I am feeling nostalgic this week. I have been day dreaming about those long hot summers of yester year when we wore shorts and sleeveless tee-shirts. There was an ‘expert’ talking on the radio today and she assured me that this unseasonal weather is in fact typically seasonal. I refuse to believe her. I have worn my sandals twice this summer and it is most annoying not to be able to feel the grass tickle my feet.
Anyway, the honeysuckle at the front of the house thinks it is summer. When we moved here 8 years ago it was a straggly old thing in the privet hedge and was completely swamped by the ash tree on the boundary with the footpath. It also received a major hair cut every time the hedge was trimmed. But, a couple of years ago we decided to rejuvenate the ash tree by having it pollarded in the hope this would encourage it to smarten up and become more attractive to look at from the kitchen window. Our friend, the Tree Man, said it would take a couple of years for the tree to regenerate and indeed it has.

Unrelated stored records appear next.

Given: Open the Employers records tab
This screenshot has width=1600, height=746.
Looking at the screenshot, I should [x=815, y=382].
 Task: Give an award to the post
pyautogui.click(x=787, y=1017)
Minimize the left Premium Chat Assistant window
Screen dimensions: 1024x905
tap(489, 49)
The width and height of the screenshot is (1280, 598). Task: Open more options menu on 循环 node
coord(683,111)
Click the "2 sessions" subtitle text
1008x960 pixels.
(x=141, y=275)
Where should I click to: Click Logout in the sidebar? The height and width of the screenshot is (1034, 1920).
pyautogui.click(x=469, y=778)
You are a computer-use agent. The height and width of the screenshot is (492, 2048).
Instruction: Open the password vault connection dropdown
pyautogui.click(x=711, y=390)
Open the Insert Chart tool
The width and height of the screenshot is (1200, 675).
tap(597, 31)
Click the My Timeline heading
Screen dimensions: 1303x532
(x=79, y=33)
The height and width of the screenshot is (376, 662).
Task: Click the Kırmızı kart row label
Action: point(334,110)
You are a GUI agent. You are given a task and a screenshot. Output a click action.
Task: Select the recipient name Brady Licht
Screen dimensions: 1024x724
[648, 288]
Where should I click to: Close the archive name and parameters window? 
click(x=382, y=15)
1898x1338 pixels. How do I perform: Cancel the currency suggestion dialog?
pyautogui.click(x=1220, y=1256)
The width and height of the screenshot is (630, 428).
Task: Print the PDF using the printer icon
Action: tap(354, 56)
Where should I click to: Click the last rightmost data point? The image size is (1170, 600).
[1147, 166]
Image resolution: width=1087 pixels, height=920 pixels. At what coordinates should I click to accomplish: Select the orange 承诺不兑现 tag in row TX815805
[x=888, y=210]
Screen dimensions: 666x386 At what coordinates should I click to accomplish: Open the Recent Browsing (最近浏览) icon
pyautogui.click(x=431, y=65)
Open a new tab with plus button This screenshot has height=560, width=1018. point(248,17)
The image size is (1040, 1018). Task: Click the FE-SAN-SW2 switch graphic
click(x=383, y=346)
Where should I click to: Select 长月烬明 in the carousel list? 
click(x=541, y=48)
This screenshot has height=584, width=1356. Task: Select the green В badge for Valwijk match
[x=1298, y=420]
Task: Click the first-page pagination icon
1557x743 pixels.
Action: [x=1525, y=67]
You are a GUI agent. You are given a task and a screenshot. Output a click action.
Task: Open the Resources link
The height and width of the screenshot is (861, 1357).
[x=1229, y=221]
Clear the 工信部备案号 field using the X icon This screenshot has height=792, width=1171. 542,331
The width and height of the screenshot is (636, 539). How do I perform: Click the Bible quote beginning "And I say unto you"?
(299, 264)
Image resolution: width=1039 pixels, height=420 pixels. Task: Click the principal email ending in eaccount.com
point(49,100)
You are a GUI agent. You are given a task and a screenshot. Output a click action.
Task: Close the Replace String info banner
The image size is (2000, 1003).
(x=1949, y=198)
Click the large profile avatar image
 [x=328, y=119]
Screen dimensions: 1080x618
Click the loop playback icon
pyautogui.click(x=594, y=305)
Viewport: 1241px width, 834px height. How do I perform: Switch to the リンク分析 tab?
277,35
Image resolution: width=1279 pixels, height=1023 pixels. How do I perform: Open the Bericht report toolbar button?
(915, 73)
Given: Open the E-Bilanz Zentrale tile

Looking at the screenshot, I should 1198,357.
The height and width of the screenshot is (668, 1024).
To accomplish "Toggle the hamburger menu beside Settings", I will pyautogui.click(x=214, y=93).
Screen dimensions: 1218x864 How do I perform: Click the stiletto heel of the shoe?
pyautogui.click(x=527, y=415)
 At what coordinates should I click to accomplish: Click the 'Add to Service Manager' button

For the first time the ash tree looks nice and during the period when it was busy with some serious re-growing, the honeysuckle has been set free. Doc has taken care to trim the hedge around it and this year, the honeysuckle is a mass of yellow and pink flowers. In the evenings, it has a wonderful scent which fills the air and follows us down the garden path to the back of the house.
Honeysuckles are associated with the English country gardens and yet they are strangely exotic. They are unruly, they scramble and drape themselves up trees and pergolas with unmemorable foliage but when the flowers emerge, the scent almost knocks you off your feet. So sweet and heady is the perfume that you feel intoxicated with only one sniff.
When I was about twelve years old, my mother said I was old enough to choose something from the Avon catalogue. She distracted me from the page with the red lipstick and encouraged me to try some crème perfume. The following week, I was so excited about its impending arrival that I rode my bike up and down the street for an hour, checking the Avon Lady’s progress with her deliveries. When my turn came, it was like opening a jewel box. I had my very own little pot of Honeysuckle perfume.
Needless to say, I did not use my crème perfume sparingly and when my nanna called she did not mince her words. She said I smelled like ‘a tart’. Thus began a rather stilted conversation between me and my mother, which I won’t go into here.
So from then on my love for honeysuckle was secured for life. We have 6 different ones dotted around the garden, including an evergreen one which grows in the shade, as well as a new shrubby variety. As for the one at the front of the house, we don’t know its name but we do know that it has been waiting a long time for its special moment to shine. I do hope this year’s show of flowers is not its swansong.